- Task requirements: Every line of the records below should be restated exactly.

- Data entries:
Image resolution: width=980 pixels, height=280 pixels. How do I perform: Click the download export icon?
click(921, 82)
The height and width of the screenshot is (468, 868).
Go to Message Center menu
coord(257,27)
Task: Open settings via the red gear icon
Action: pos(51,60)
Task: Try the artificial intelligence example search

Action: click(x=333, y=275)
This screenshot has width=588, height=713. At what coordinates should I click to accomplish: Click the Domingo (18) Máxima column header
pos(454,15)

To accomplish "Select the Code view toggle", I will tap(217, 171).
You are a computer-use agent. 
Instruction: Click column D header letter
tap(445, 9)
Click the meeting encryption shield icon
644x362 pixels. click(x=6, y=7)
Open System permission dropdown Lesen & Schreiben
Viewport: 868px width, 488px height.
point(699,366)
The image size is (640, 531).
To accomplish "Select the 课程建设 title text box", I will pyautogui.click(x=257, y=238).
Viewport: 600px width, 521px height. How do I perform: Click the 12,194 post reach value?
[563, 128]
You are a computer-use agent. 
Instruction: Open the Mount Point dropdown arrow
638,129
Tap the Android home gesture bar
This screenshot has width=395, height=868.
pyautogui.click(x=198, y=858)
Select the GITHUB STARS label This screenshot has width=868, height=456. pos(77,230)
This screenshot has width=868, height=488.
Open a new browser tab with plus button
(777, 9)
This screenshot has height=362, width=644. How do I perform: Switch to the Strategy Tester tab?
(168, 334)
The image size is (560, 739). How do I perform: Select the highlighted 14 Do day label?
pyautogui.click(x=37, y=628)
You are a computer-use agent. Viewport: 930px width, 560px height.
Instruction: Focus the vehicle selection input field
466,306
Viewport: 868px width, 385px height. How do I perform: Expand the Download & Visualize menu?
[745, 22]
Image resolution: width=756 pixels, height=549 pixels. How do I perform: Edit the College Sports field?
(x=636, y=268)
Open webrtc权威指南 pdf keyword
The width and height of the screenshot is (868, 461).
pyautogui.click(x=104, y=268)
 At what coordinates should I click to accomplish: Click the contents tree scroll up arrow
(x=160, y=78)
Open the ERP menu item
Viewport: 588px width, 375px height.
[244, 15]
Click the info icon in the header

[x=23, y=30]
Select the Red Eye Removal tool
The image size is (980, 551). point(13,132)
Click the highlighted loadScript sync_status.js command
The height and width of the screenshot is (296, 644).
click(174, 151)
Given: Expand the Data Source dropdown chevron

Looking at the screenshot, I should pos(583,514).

- Written response:
Image resolution: width=980 pixels, height=280 pixels. How do I perform: Click the download export icon?
click(921, 82)
The height and width of the screenshot is (468, 868).
Go to Message Center menu
coord(257,27)
Task: Open settings via the red gear icon
Action: pos(51,60)
Task: Try the artificial intelligence example search

Action: click(x=333, y=275)
This screenshot has width=588, height=713. At what coordinates should I click to accomplish: Click the Domingo (18) Máxima column header
pos(454,15)

To accomplish "Select the Code view toggle", I will tap(217, 171).
You are a computer-use agent. 
Instruction: Click column D header letter
tap(445, 9)
Click the meeting encryption shield icon
644x362 pixels. click(x=6, y=7)
Open System permission dropdown Lesen & Schreiben
Viewport: 868px width, 488px height.
point(699,366)
The image size is (640, 531).
To accomplish "Select the 课程建设 title text box", I will pyautogui.click(x=257, y=238).
Viewport: 600px width, 521px height. How do I perform: Click the 12,194 post reach value?
[563, 128]
You are a computer-use agent. 
Instruction: Open the Mount Point dropdown arrow
638,129
Tap the Android home gesture bar
This screenshot has width=395, height=868.
pyautogui.click(x=198, y=858)
Select the GITHUB STARS label This screenshot has width=868, height=456. pos(77,230)
This screenshot has width=868, height=488.
Open a new browser tab with plus button
(777, 9)
This screenshot has height=362, width=644. How do I perform: Switch to the Strategy Tester tab?
(168, 334)
The image size is (560, 739). How do I perform: Select the highlighted 14 Do day label?
pyautogui.click(x=37, y=628)
You are a computer-use agent. Viewport: 930px width, 560px height.
Instruction: Focus the vehicle selection input field
466,306
Viewport: 868px width, 385px height. How do I perform: Expand the Download & Visualize menu?
[745, 22]
Image resolution: width=756 pixels, height=549 pixels. How do I perform: Edit the College Sports field?
(x=636, y=268)
Open webrtc权威指南 pdf keyword
The width and height of the screenshot is (868, 461).
pyautogui.click(x=104, y=268)
 At what coordinates should I click to accomplish: Click the contents tree scroll up arrow
(x=160, y=78)
Open the ERP menu item
Viewport: 588px width, 375px height.
[244, 15]
Click the info icon in the header

[x=23, y=30]
Select the Red Eye Removal tool
The image size is (980, 551). point(13,132)
Click the highlighted loadScript sync_status.js command
The height and width of the screenshot is (296, 644).
click(174, 151)
Given: Expand the Data Source dropdown chevron

Looking at the screenshot, I should pos(583,514).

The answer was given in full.